Deployment Environments (general overview)
Overview
FOLIO is a system built on micro-services, designed for a multi-tenant cloud environment. Having said that, some institutions will choose to deploy FOLIO on premise and the community can expect a wide range of deployment environment and mechanisms. This page will describe some of the issues that need to be understood and the choices around those issues. We will also label what are felt to be best practices when possible.
Folio Platform Architectural Diagram
Hosting Environment Choices
Generally hosing environments will include some set of the following alternatives:
Public Cloud vs On Premise
Many institutions continue to maintain on premise computing infrastructure while also managing cloud resources. Institutions will have to decide where and how to deploy FOLIO, and the public cloud vs on Premise choice will define sets of alternatives for technology and tooling. If a site chooses to deploy in AWS then it has sets of tools and technology that are not available on premise. We know that some organizations are planning an AWS deployment and they will also have choices to make - native (proprietary) AWS technologies like RDS, or not?
For some "cloud" means a hosted data center or colocation facility. Basically not on premise.
Of course the site that chooses an on premise deployment has many many options and choices to make, although likely most of that will be decided based on current systems, tools, and processes.
Virtual vs Physical
Many workloads have been virtualized, and sites are comfortable with managing virtual environments. VMWare is very popular but other choices exist.
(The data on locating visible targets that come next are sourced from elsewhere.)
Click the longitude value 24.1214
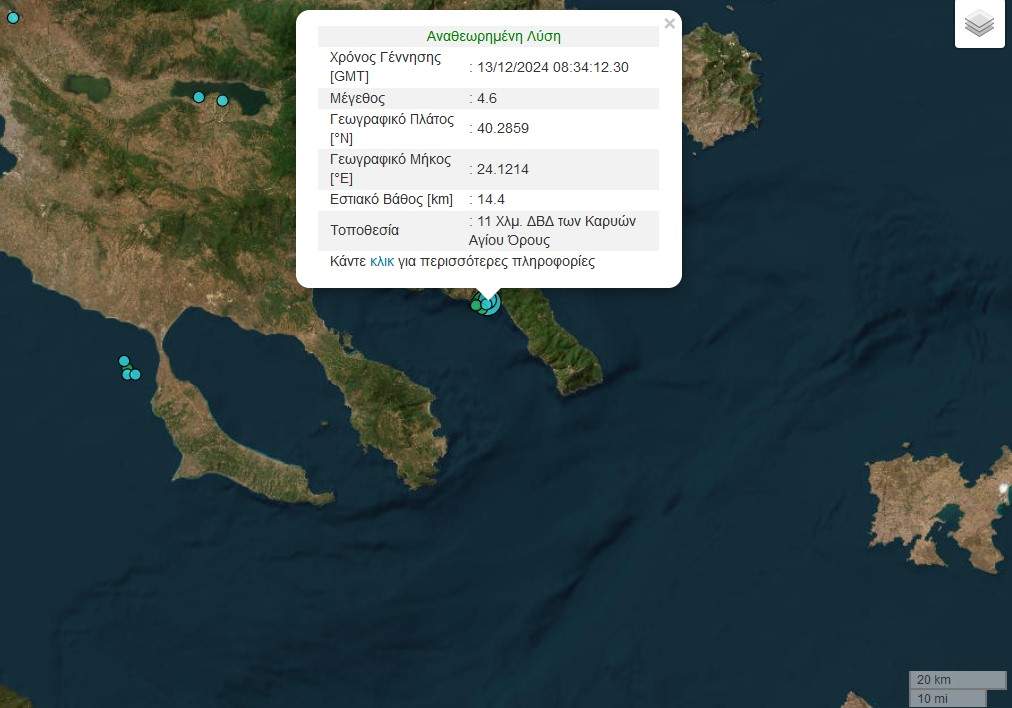The image size is (1012, 708). [x=503, y=169]
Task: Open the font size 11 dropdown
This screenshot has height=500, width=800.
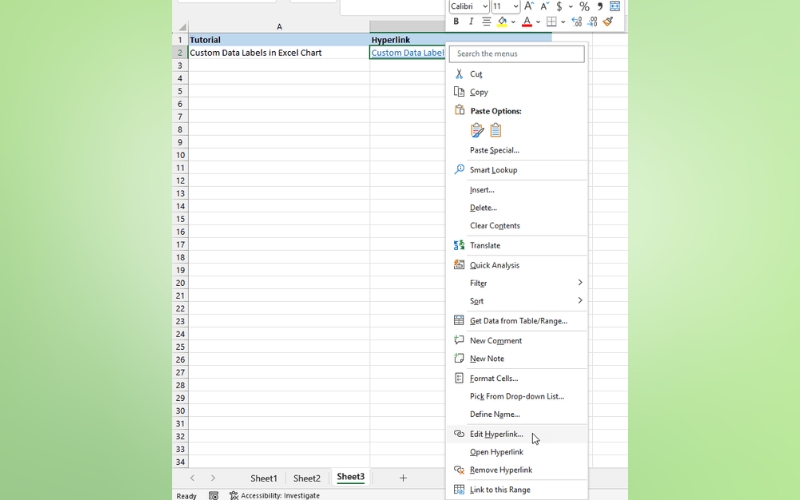Action: 515,6
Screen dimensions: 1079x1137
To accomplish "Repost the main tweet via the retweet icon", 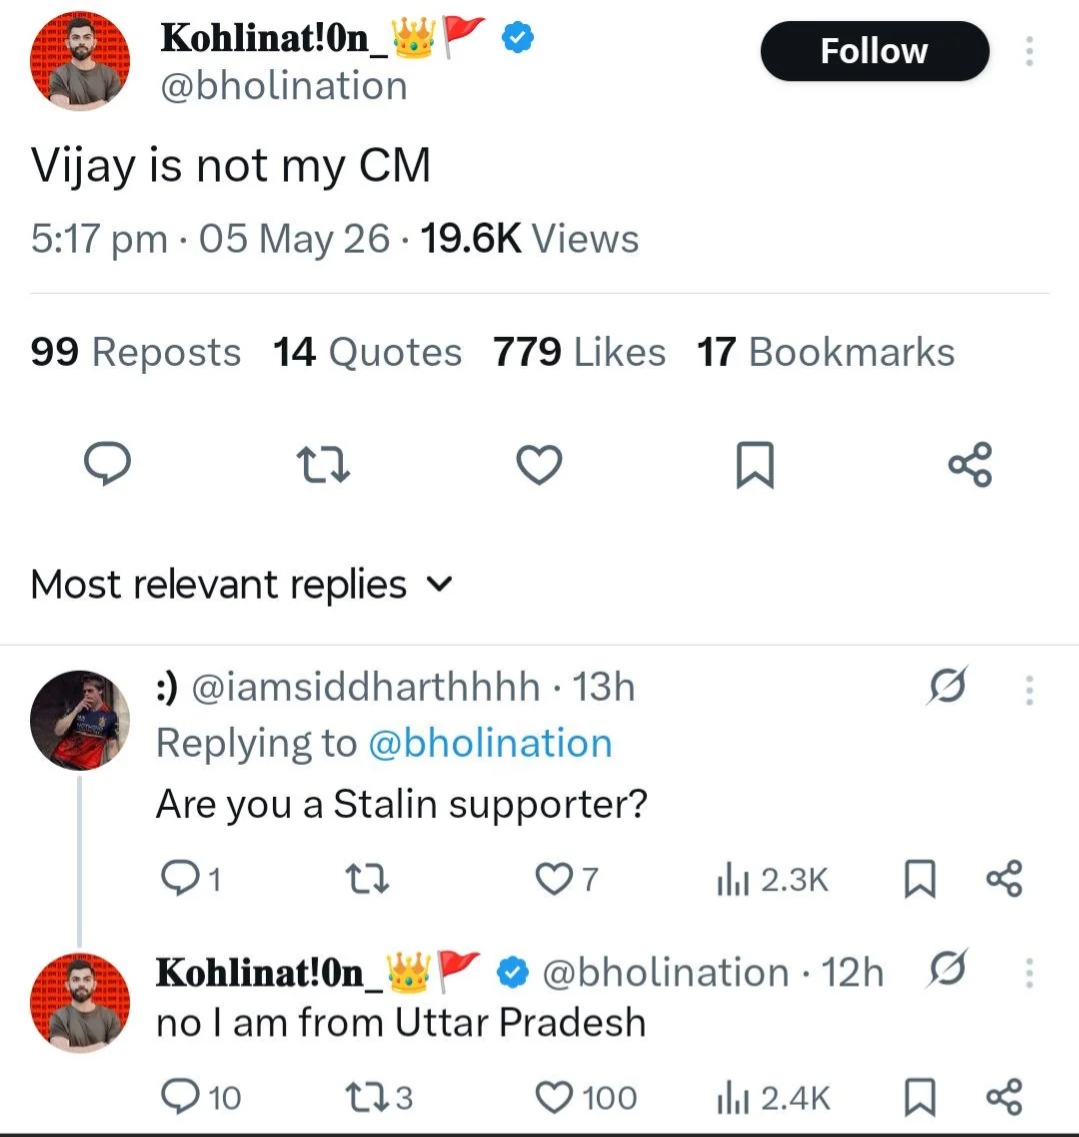I will (323, 465).
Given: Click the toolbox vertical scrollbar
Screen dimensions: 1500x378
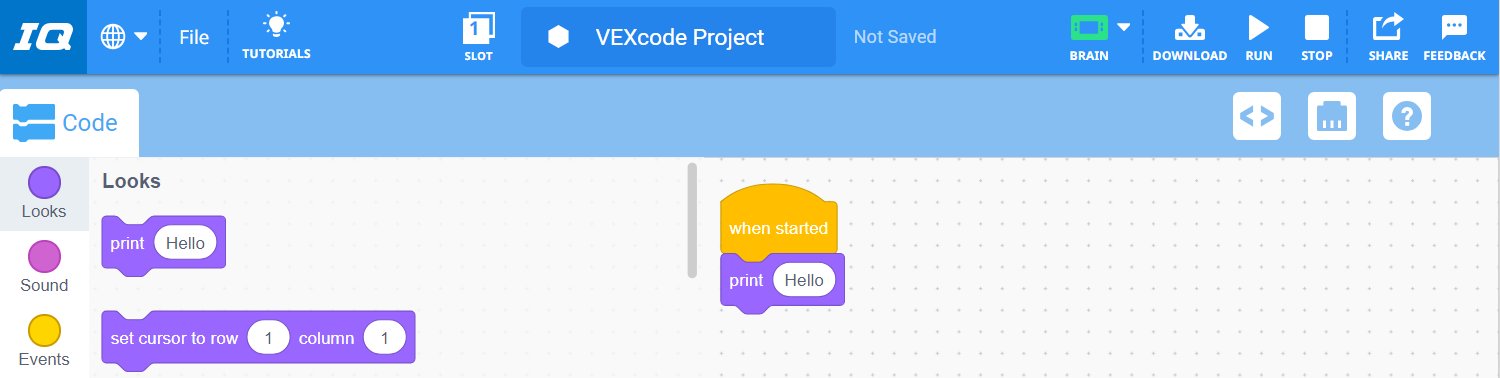Looking at the screenshot, I should click(692, 220).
Some workloads are better served, however, on physical machines for different reasons.
Note the Virtual vs Physical choice need not be dictated by the Cloud vs On Premise choice - you can run VMware in AWS, for example.
Database Considerations
FOLIO has been designed and developed with PostgreSQL as the default database engine, although using Postgres isn't mandatory. Postgres is not the most widely adopted database - less common than products such as Oracle, SQL Server or even MySQL. For this reason sites will may consider which database they want to use under the hood of FOLIO, however, replacing Postgres is not a task to be taken lightly.
Orchestration Tools
Orchestration tools automatically deploy, scale and manage containerized applications.
Orchestration Tools: On-Premise
Kubernetes
Kubernetes is an orchestration tool. It is open source. It groups containers that make up an application into logical units for easy management and discovery. The groups are called Pods.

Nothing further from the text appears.